#### [What to work on]
[1] In the article on Jamestown High School's move to online learning, rewrite the passage that begins with "The staff created" and ends with "manage time wisely.", changing "office hours" to "virtual hours".
[2] Continue the article about Jamestown High School's shift to online learning from the point where it ends.

#### [Text block]
New school: JHS transitions to online learning
In Jamestown High School Principal Adam Gehlhar's words the transition to online learning has been "inspiring."
"It's definitely been a learning experience for all of us," Gehlhar said. "We're going to keep getting better but I think from where we were four weeks ago to where we are now this is an experience that is making us better as a team and better as an organization to respond to these kinds of things. We're going to keep learning throughout the process and get better tomorrow than we were today."
It's all because of a global health pandemic.
Due to the coronavirus pandemic, North Dakota Gov. Doug Burgum mandated the closure of all schools until at least April 1. Jamestown High School was proactive in submitting a distance learning plan to the state for approval. JHS implemented the online, distance learning program beginning on March 23.
"It's providing some really neat learning opportunities for project-based learning and doing things independently on their own," said Caroline Thompson a JHS instructional coach. "It's going to help them be very independent thinkers and learners and take initiative on their own - for their studies in their knowledge. It is probably giving them a lot of development in the area of managing their time."
The staff created a daily block schedule to assist students with work. The blocks are scheduled from 10 a.m. to noon and from 1 to 3 p.m. During this time teachers can hold classroom meetings or one on one communication with a student. Classwork is released during the block meetings and students are typically given at least a few days to complete assignments.
"We've always tried to integrate technology in class whenever possible but we're really stretching ourselves at this point," said Cody Mickelson, a Jamestown High School German teacher. "There's a lot of unknowns right now but so far - I am cautiously optimistic."
Teachers are available to be communicated with during this time and also privately during office hours by phone, email, text, a social media platform or a classroom communication extension. To optimize program success Thompson said students should manage time wisely.
"(Students) really can engage and use every available avenue," Thompson said. "They should attend their meetings with us, they can talk with us virtually any time, they should look at their class calendars and schedules, their assignments and their meetings. It's just a time for them to self manage and grow a lot in that area to achieve their maximum impact from this experience."
While the first two weeks have passed with only minor issues there are still challenges facing the teachers day to day.
"You are putting a week's worth of stuff at there at a time versus day by day depending how to plan," said Cody Mickelson, a Jamestown High School German teacher. "It kind of reminds me of when a student is going to be out of town for a vacation and trying to get all of their work ready. Now, everybody is - I won't say on vacation - but at home."

Dataset entries
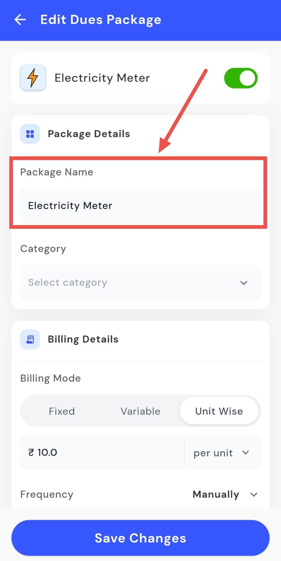
Task: Click the chevron beside per unit
Action: (x=246, y=453)
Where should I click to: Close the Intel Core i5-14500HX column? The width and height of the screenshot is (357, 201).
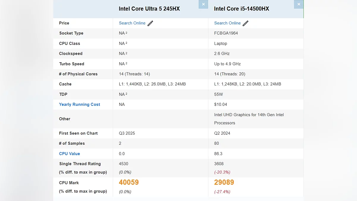pos(299,4)
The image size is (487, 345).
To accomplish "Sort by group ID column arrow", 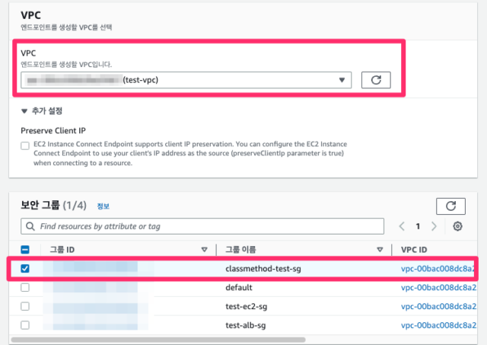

#### [Solved tasks]
[1]
The staff created a daily block schedule to assist students with work. The blocks are scheduled from 10 a.m. to noon and from 1 to 3 p.m. During this time teachers can hold classroom meetings or one on one communication with a student. Classwork is released during the block meetings and students are typically given at least a few days to complete assignments.
"We've always tried to integrate technology in class whenever possible but we're really stretching ourselves at this point," said Cody Mickelson, a Jamestown High School German teacher. "There's a lot of unknowns right now but so far - I am cautiously optimistic."
Teachers are available to be communicated with during this time and also privately during virtual hours by phone, email, text, a social media platform or a classroom communication extension. To optimize program success Thompson said students should manage time wisely.

[2]
Since teachers are unavailable to engage in face-to-face settings Mickelson said he must often rely on students to put in the time to find the answer to a question or at least reach out to have the question answered. Mickelson also can't rely on his students to explain concepts to him or their classmates in a different way.
"Working from home always seems like the greatest thing in the world when you see it," Mickelson said. "I think that from the standpoint of, it's completely new to me and the students it's harder. I can't rely on someone else to explain it differently or I can't really rely on asking those three, four or five follow-up questions when a specific problem arises."
Mickelson and his colleagues are restricted from seeing their students in the settings they are used to. With teachers unavailable in person-to-person settings Mickelson and Thompson spoke of the importance of parents or other authority figures when it comes to the student's work in the classroom.
"I definitely think parents asking what is going on in school is still a really important question," Mickelson said. "Hopefully kids and parents can visit with one another and show one another what they are working on during this time and lean on one another for that support."
Thompson added monitoring schedules and time commitments of students could aid in bettering the online format - making it almost as effective as the in-class meetings between students and teachers. Gehlhar asked parents to be conscious of a school-home balance to optimize performance while at home.
"Just work with your kids to manage the time," Gehlhar said. "Keep up with the communications from the school as best as you can, advocate that your kids really start to own that learning. Keep your students balanced - time outside, time for exercise, balancing screen time because we are asking more screen time of them.
"Also know we are here to socially and emotionally support kids. We are doing the meal delivery. Their counselors are here to support kids' most basic psychological and physical needs too."